* _ACTIVITY_: Every record that follows must be returned word for word.

------ GIVEN DATA ------

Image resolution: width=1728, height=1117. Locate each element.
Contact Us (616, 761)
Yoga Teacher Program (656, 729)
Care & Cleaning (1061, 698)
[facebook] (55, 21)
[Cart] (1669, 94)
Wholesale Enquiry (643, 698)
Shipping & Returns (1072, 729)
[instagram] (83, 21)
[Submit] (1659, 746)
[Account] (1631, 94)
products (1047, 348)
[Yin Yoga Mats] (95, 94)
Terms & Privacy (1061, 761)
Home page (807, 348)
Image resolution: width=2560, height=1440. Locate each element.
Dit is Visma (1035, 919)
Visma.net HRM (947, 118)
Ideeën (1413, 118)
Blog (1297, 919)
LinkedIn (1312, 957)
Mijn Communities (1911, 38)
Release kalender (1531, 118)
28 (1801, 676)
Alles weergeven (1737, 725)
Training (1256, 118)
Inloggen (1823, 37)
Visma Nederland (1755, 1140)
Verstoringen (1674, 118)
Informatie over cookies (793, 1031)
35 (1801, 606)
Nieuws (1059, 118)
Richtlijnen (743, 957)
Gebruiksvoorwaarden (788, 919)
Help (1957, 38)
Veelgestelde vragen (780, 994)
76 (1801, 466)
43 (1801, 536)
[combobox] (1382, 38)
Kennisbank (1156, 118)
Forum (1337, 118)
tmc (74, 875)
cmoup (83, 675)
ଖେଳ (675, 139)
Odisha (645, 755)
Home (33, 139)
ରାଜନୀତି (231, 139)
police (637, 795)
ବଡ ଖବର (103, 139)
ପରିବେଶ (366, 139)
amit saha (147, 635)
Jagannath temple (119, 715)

------

* _TASK OUTPUT_:
Image resolution: width=1728, height=1117. Locate each element.
Contact Us (616, 761)
Yoga Teacher Program (656, 729)
Care & Cleaning (1061, 698)
[facebook] (55, 21)
[Cart] (1669, 94)
Wholesale Enquiry (643, 698)
Shipping & Returns (1072, 729)
[instagram] (83, 21)
[Submit] (1659, 746)
[Account] (1631, 94)
products (1047, 348)
[Yin Yoga Mats] (95, 94)
Terms & Privacy (1061, 761)
Home page (807, 348)
Image resolution: width=2560, height=1440. Locate each element.
Dit is Visma (1035, 919)
Visma.net HRM (947, 118)
Ideeën (1413, 118)
Blog (1297, 919)
LinkedIn (1312, 957)
Mijn Communities (1911, 38)
Release kalender (1531, 118)
28 (1801, 676)
Alles weergeven (1737, 725)
Training (1256, 118)
Inloggen (1823, 37)
Visma Nederland (1755, 1140)
Verstoringen (1674, 118)
Informatie over cookies (793, 1031)
35 (1801, 606)
Nieuws (1059, 118)
Richtlijnen (743, 957)
Gebruiksvoorwaarden (788, 919)
Help (1957, 38)
Veelgestelde vragen (780, 994)
76 (1801, 466)
43 (1801, 536)
[combobox] (1382, 38)
Kennisbank (1156, 118)
Forum (1337, 118)
tmc (74, 875)
cmoup (83, 675)
ଖେଳ (675, 139)
Odisha (645, 755)
Home (33, 139)
ରାଜନୀତି (231, 139)
police (637, 795)
ବଡ ଖବର (103, 139)
ପରିବେଶ (366, 139)
amit saha (147, 635)
Jagannath temple (119, 715)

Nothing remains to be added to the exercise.